_Written request:_
Pull out each line below that contains the string "August" and copy it in full. Case counts.

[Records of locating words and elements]

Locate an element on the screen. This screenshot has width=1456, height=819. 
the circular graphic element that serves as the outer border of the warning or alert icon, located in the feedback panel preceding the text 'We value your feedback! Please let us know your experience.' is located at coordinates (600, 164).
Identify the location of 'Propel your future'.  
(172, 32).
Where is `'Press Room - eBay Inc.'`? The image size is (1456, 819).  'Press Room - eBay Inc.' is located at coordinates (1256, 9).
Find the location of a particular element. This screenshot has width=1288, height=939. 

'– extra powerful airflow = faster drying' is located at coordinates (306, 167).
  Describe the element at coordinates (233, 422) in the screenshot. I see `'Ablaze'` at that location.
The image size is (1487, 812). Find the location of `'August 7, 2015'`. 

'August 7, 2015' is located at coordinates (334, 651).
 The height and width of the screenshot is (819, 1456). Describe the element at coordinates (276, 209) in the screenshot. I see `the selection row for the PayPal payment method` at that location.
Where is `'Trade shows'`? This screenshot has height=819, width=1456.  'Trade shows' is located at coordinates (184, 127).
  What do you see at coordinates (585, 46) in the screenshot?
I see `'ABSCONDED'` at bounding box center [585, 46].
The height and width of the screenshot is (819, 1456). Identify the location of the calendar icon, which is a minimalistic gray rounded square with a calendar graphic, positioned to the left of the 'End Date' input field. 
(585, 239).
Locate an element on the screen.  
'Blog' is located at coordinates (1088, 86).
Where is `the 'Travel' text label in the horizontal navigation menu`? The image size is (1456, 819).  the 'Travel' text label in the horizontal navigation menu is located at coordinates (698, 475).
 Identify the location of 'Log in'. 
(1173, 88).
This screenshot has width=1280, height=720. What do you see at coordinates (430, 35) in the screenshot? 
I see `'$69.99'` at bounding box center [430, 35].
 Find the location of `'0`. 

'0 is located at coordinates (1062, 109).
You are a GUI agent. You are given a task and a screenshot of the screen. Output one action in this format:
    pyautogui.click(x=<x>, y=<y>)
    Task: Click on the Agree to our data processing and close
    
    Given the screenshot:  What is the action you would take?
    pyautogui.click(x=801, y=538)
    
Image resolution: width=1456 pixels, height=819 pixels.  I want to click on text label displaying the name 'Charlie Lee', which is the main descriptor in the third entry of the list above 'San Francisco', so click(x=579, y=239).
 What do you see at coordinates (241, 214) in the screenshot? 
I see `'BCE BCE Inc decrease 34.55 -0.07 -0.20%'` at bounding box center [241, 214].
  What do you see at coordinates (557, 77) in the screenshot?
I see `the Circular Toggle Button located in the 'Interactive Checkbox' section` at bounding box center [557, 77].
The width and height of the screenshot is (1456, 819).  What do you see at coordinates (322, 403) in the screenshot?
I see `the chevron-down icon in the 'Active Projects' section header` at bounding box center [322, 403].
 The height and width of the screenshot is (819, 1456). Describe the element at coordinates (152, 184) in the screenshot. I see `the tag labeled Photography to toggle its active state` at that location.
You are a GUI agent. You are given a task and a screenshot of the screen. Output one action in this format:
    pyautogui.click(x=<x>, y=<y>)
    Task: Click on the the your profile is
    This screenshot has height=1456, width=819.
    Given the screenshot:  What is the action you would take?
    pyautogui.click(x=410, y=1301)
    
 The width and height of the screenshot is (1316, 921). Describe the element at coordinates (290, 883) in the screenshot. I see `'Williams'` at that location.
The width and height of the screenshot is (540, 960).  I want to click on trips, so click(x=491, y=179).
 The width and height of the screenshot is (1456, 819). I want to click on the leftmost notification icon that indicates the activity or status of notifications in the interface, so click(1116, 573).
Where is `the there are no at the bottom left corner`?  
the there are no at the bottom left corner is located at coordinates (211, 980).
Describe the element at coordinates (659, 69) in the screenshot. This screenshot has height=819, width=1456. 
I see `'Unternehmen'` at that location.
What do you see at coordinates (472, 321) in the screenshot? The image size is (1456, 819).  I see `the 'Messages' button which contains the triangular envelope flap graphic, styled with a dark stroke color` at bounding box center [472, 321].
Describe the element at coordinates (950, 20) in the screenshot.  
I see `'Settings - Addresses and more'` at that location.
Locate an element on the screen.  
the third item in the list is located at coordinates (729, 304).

_Task response:_
The image size is (1487, 812). Find the location of `'August 7, 2015'`. 
'August 7, 2015' is located at coordinates (334, 651).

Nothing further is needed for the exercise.